Chapter 2. Machine Learning Best Practices

The purpose of this chapter is to provide a conceptual introduction to statistical machine learning (ML) techniques for those who might not normally be exposed to such approaches during their typical required statistical training. This chapter also aims to take a newcomer from minimal knowledge of machine learning all the way to a knowledgeable practitioner in a few steps. The second part of the chapter is focused on giving some recommendations for choosing the right machine learning algorithms depending on the application types and requirements. It will then lead through some best practices when applying large-scale machine learning pipelines. In a nutshell, the following topics will be discussed in this chapter: 

  • What is machine learning?
  • Machine learning tasks
  • Practical machine learning problems
  • Large scale machine learning APIs in Spark
  • Practical machine learning best practices
  • Choosing the right algorithm for your application

What is machine learning?

In this section, we will try to define the term machine learning from the computer science, statistics and data analytical perspectives. Then we will show the steps of analytical machine learning applications. Finally, we will discuss some typical and emerging machine learning tasks and then name some practical machine learning problems that need to be addressed.

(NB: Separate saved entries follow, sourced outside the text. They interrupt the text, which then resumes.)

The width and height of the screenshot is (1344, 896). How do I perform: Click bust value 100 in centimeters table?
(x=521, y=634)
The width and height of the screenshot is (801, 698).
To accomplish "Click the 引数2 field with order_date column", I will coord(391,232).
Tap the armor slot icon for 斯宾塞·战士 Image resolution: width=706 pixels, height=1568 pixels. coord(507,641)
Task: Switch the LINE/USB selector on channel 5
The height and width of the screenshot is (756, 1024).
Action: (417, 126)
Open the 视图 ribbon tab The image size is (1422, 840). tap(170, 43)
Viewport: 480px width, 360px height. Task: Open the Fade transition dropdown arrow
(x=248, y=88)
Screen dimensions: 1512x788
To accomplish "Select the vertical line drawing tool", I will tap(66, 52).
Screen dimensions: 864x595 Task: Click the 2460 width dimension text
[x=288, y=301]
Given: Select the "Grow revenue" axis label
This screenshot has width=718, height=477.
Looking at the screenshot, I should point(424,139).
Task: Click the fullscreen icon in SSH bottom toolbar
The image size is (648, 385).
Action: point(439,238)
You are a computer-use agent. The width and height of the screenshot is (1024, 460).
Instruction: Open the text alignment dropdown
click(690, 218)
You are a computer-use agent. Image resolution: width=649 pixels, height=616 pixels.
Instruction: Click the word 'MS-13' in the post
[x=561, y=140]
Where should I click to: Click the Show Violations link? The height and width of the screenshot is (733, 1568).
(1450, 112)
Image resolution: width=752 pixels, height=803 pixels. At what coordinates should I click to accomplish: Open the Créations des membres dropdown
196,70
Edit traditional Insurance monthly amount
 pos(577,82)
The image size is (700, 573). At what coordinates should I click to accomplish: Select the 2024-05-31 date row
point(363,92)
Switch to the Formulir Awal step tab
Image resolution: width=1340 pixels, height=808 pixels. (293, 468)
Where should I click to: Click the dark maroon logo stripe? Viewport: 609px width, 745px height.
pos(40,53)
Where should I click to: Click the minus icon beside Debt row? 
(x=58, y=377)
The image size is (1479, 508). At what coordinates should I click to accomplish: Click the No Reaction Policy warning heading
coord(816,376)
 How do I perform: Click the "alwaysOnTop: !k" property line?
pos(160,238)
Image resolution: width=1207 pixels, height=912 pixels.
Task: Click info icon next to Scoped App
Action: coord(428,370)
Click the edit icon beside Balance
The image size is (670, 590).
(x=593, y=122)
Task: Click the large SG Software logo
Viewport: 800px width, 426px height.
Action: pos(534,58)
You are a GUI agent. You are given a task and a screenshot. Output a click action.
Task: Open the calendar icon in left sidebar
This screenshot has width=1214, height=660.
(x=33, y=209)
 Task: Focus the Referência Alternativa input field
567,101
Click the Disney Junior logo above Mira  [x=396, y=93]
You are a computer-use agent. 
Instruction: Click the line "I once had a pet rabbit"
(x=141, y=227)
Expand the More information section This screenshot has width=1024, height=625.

Machine learning in modern literature

Let's see how a renowned professor of machine learning, Tom Mitchell, Chair of the CMU Machine Learning Department and Professor at the Carnegie Mellon University defines the term machine learning in his literature (Tom M. Mitchell, The Discipline of Machine Learning, CMU-ML-06-108, July 2006, http://www.cs.cmu.edu/~tom/pubs/MachineLearning.pdf):

Machine Learning is a natural outgrowth of the intersection of Computer Science and Statistics. We might say the defining question of Computer Science is 'How can we build machines that solve problems, and which problems are inherently tractable/intractable?' The question that largely defines Statistics is 'What can be inferred from data plus a set of modelling assumptions, with what reliability?' The defining question for Machine Learning builds on both, but it is a distinct question. Whereas Computer Science has focused primarily on how to manually program computers, Machine Learning focuses on the question of how to get computers to program themselves (from experience plus some initial structure). Whereas Statistics has focused primarily on what conclusions can be inferred from data, Machine Learning incorporates additional questions about what computational architectures and algorithms can be used to most effectively capture, store, index, retrieve and merge these data, how multiple learning subtasks can be orchestrated in a larger system, and questions of computational tractability.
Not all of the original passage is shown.